**Challenge A:**
Transcribe the grail castle review word for word, from "When legend becomes fact" to "in sundry rows)".
**Challenge B:**
Pick up the grail castle review where it stops and carry it on.

When legend becomes fact

Crickhowell castle, from a 1831 engraving

The Grail Castle and its Mysteries
by Leonardo Olschki.
Translated from the Italian by J A Scott and edited, with a foreword, by Eugène Vinaver.
Manchester University Press, 1966.

Graal: “scutella lata et aliquantulum profunda in qua preciosae dapes divitibus solent apponi gradatim, unus morsellus post alium in diversis ordinibus” (a wide and deep saucer, in which precious food is ceremoniously presented, one piece at a time in sundry rows)
— Helinand de Froidmont (early 13th century)

If you were thinking the mysteries of the grail castle were to do with long-lost holy relics, Last Supper chalices, magical stones, Celtic cauldrons, secret occult societies, witches, extraterrestrial visitors or even the blood of Christ you will need to look elsewhere. (There are whole libraries in Babel to cater for each and every taste in such mysteries.)

**Given data:**
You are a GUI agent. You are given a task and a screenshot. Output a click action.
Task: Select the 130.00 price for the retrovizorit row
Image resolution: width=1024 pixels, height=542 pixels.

**Task result A:**
When legend becomes fact

Crickhowell castle, from a 1831 engraving

The Grail Castle and its Mysteries
by Leonardo Olschki.
Translated from the Italian by J A Scott and edited, with a foreword, by Eugène Vinaver.
Manchester University Press, 1966.

Graal: “scutella lata et aliquantulum profunda in qua preciosae dapes divitibus solent apponi gradatim, unus morsellus post alium in diversis ordinibus” (a wide and deep saucer, in which precious food is ceremoniously presented, one piece at a time in sundry rows)

**Task result B:**
First published in 1961 as Il castello del Re Pescatore e i suoi misteri nel Conte del Graal di Chrétien de Troyes (‘The Castle of the Fisher King and its mysteries in Chrétien de Troyes’ The Story of the Grail’) this is not a publication aimed at a popular market: with a foreword by a foremost Arthurian scholar, key extracts from the medieval romance in the original French, and furnished with footnotes, endnotes and a select bibliography, this monograph (less than a hundred pages) is very much a closely argued academic paper from someone very familiar with the literature and theology of the period in question.

The author also effectively — though very politely — demolishes alternative theories from his fellow scholars as to the nature of those mysteries.

© C A Lovegrove

To begin at the beginning: Le Conte del Graal is the very first medieval romance to mention the grail, or graal. The inexperienced but impetuous young ingénu, Perceval, finds his way to a mysterious castle, directed there by a noble fisherman in a boat. Whilst being treated to a banquet in the castle hall he witnesses a procession in which young men and women carry curious objects to a side chamber: a vaslet or squire bearing a lance that bleeds, two more squires with candelabras, a maiden with a glittering receptacle, called a graal, and finally a maiden carrying a silver tailleor or platter. Because he has been advised not to ask too many questions he refrains from asking what the procession signifies, and in the morning wakes to discover the castle completely deserted, with nobody answering his calls.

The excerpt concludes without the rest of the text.